Available data
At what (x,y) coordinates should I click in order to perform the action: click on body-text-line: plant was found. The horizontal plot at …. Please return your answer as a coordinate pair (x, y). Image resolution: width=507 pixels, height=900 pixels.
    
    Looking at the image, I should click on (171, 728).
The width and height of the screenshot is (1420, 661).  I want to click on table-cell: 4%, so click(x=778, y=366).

---

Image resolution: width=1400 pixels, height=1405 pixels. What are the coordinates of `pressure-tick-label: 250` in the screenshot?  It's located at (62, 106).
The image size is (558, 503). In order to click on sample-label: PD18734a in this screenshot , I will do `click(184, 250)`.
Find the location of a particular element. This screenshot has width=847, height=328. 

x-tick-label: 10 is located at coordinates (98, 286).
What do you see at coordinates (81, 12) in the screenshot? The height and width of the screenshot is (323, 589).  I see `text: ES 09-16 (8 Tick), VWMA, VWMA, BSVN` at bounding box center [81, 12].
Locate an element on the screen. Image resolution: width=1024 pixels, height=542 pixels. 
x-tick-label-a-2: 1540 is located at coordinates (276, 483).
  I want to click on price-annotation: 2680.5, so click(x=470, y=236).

To-do item
Rewrite the listing from the line with "Find the location" up to and including the line with "What do you", replacing "particular" with "specific" and leaving everything else unchanged.

Written solution
Find the location of a specific element. This screenshot has width=847, height=328. 

x-tick-label: 10 is located at coordinates (98, 286).
What do you see at coordinates (81, 12) in the screenshot? The height and width of the screenshot is (323, 589).  I see `text: ES 09-16 (8 Tick), VWMA, VWMA, BSVN` at bounding box center [81, 12].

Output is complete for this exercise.